Sinter hardening eliminates the need for a secondary quench hardening treatment and provides better dimensional control. An accelerated process, of course, can keep down production and labor costs.
The obvious reaction is that this is a potential cost savings. But we’ll also discuss the environmental-friendly on this nature. Not only are we saving the planet, if you look at the tolerances and stackups, we can give you a benefit there as well. More bang for less buck.
Sinter Hardening Vs. Other Heat Treatment Processes
We have all these heat treating processes in metal manufacturing. With sinter hardening, your manufacturer can heat treat the part during the sintering process.
Imagine all the energy that goes into sintering a part. Then you have to re-establish all that energy to (conventionally) heat treat the part. In the era of energy efficiency, sinter hardening can save 60% of the energy cost required to heat treat a PM part. This is a great way to advance of the idea of powder metal parts being “green.”
Energy use affects your production cost, so the comparison below may interest you: Think of the numbers as a ratio of time and effort it takes to complete each process:
Conventional sintering: 1.0
Conventional sintering: 1.0
Heat treatment: 0.6 (could be higher depending on the operation)
Heat reheating: 0
Proper heat treating controls the hardness and strength of the final part. Your friendly powder metallurgy company can achieve some performance properties through careful sintering alone. But compared with traditional heat treatment, sinter hardening can give components comparable qualities and better dimensional precision.

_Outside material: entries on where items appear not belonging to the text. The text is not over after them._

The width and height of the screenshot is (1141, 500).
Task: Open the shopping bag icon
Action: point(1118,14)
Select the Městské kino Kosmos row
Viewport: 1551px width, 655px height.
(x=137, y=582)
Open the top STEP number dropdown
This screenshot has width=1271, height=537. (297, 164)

Other heat treatment processes include:
- Quenching and tempering
- Precipitation hardening
- Tempering (also used with sinter hardening)
Tempering may increase toughness, but it can also result in a loss of hardness.

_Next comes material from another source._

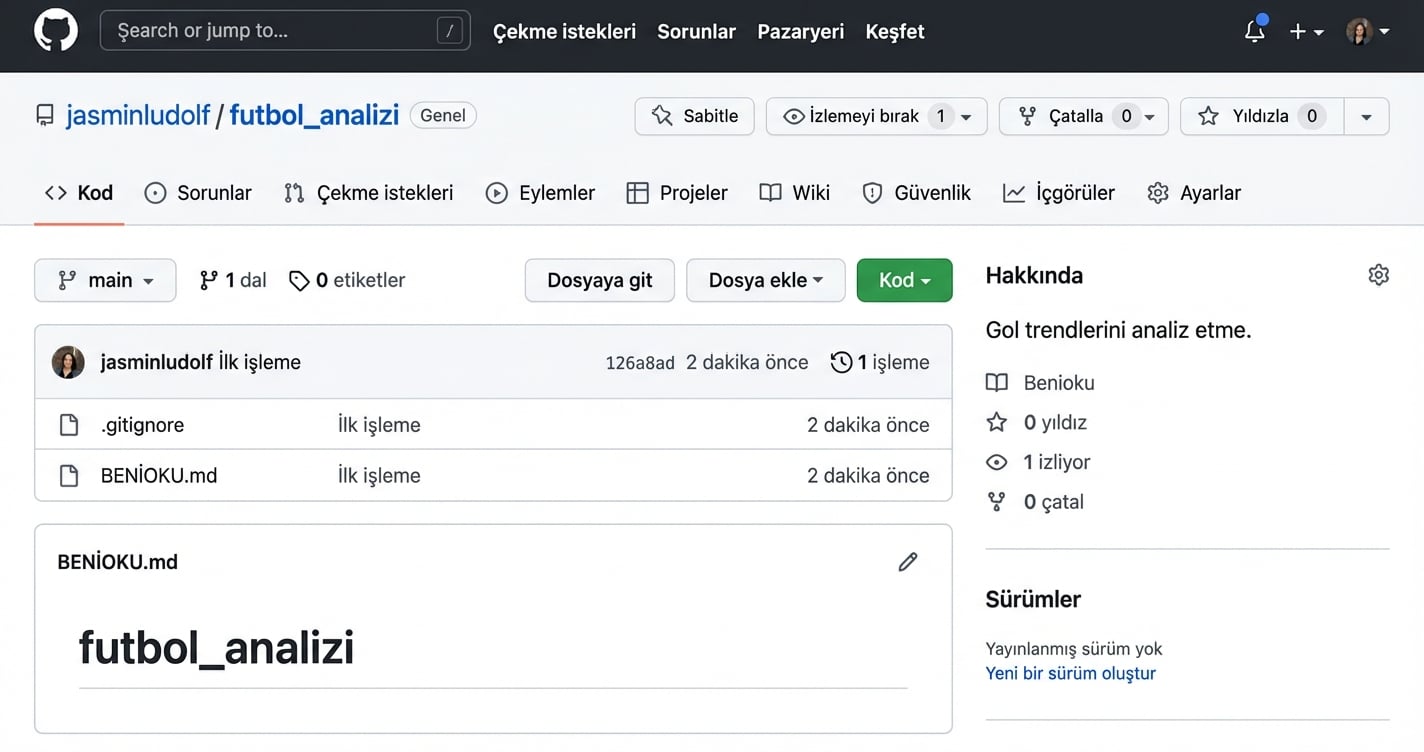
Task: Click the .gitignore file icon
Action: [69, 424]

(Related article: Toughness Vs. Hardness)
Sintering Cost Vs. Other Heat Treating Processes (don’t get into the various other types of heat treating too much)
Powder metal is literally a crucial component of low-cost manufacturing for the automotive industry (and potentially others). The many advantages of powder metal eliminate the need for higher-cost forming technologies associated with other means of fabrication.
Sintered metal products have great net-shaping capability and eliminate or reduce the need to include costly metal removal processes into the production line. This also leads to a great reduction in waste and scrap byproduct, which improves profitability and meets the standards of eco-conscious companies (and states and nations!).
OK, But What About Performance?
With higher strength and hardness, sinter hardened parts offer excellent performance for a variety of industries. Their durability and adaptability have made them proven successes in:
- Lawn and garden equipment
- Aerospace applications
- Military applications
- Automotive production
Engineers in these industries who seek out one of the few powder metallurgy suppliers with sinter hardening capabilities will hold a competitive edge.
Beyond the Typical
Remember: No additional thermal processing necessary!
If you think sinter hardening makes sense for you, discuss your end use and performance needs with your powder metal manufacturer. Chances are, powder metallurgy is a cost-efficient alternative to your current way of doing things.
Not every manufacturer has these capabilities. Even rarer is the PM manufacturer that can simultaneously sinter harden while sintering at high and ultra-high temperatures. Inquire with your manufacturer before coming up with a plan.